Top of Source information

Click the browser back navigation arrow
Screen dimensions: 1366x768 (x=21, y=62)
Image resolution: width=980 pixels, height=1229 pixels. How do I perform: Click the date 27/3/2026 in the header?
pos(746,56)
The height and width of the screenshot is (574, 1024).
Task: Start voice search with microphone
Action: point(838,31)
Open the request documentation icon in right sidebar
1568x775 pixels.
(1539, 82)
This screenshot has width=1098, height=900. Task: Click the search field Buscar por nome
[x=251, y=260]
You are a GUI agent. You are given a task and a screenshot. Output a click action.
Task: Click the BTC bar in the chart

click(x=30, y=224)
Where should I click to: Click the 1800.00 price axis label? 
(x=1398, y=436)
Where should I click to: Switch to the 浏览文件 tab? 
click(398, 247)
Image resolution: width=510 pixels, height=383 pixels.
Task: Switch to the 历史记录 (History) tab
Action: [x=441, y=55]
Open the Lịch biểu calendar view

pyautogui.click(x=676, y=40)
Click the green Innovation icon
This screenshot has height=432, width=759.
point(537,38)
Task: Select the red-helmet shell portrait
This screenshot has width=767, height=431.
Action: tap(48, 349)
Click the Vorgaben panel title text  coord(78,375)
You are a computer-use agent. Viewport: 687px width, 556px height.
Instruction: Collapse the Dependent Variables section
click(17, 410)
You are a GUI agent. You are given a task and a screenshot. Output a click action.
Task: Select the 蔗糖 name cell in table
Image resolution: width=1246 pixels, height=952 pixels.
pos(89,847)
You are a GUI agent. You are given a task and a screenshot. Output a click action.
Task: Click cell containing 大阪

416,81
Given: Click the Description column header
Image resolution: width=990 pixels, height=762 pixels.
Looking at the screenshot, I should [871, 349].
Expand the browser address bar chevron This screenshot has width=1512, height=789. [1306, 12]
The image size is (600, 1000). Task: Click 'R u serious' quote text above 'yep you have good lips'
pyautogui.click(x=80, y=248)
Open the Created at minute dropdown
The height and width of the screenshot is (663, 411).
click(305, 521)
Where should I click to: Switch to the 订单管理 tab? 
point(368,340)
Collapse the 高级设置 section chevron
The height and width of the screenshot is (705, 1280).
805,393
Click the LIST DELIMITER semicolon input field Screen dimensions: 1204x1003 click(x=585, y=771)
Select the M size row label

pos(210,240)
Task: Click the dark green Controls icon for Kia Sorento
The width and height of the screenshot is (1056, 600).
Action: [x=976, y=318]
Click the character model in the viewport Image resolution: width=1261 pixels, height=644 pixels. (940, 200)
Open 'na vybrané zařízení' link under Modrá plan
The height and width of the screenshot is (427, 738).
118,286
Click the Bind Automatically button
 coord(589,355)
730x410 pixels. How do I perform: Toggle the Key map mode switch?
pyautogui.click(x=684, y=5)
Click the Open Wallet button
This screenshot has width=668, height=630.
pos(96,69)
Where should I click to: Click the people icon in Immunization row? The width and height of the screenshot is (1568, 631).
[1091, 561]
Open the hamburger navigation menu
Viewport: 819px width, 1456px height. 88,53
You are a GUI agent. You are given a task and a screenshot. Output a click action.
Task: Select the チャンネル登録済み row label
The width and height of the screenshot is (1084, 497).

Bottom of Source information

Your objective> The reply must consist solely of the lines from the one containing "Click the Open Wallet button" through the last line in the material above, reproduced exactly.

Exercise result>
Click the Open Wallet button
This screenshot has width=668, height=630.
pos(96,69)
Where should I click to: Click the people icon in Immunization row? The width and height of the screenshot is (1568, 631).
[1091, 561]
Open the hamburger navigation menu
Viewport: 819px width, 1456px height. 88,53
You are a GUI agent. You are given a task and a screenshot. Output a click action.
Task: Select the チャンネル登録済み row label
The width and height of the screenshot is (1084, 497).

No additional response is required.